Выбрать главу

Как позже рассказывал врач, ни один из оставленных лже-Плетко контактных телефонов не отвечал. На вопрос, что происходит, аферист поспешил успокоить врача: он, дескать, болел и теперь снова на связи. Но доктор особенно и не переживал. Все равно Плетко звонил сам достаточно регулярно. И даже попросил порекомендовать для консультационной работы кого-нибудь из достойных коллег. И Шишков посоветовал ему обратиться к другому сотруднику Института Сербского, дал телефон и рекомендацию.

Когда осмысливаешь действия Евстафьева, невольно ассоциируешь его с черной дырой, которая втягивает в себя все вокруг. Аферист тоже тащил за собой всех и каждого: приятелей, любовниц, знакомых, родственников, соседей по камере, сотрудников СИЗО, лечащих врачей и т. д.

> Исходные данные:

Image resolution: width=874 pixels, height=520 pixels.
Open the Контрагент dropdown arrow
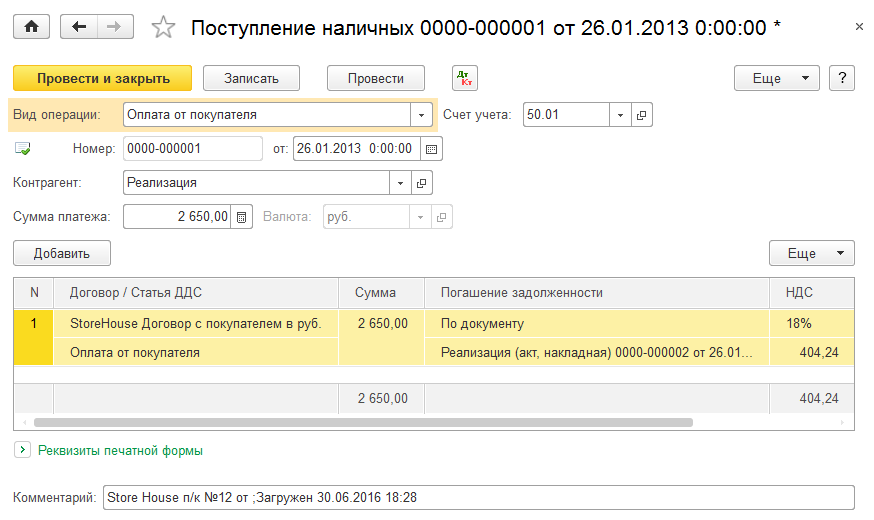coord(400,183)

> Задача:
Выпишите из фрагмента страницы без изменений отрезок, начиная со слов «Когда осмысливаешь действия» и заканчивая словами «врачей и т. д.».

> Ответ к заданию:
Когда осмысливаешь действия Евстафьева, невольно ассоциируешь его с черной дырой, которая втягивает в себя все вокруг. Аферист тоже тащил за собой всех и каждого: приятелей, любовниц, знакомых, родственников, соседей по камере, сотрудников СИЗО, лечащих врачей и т. д.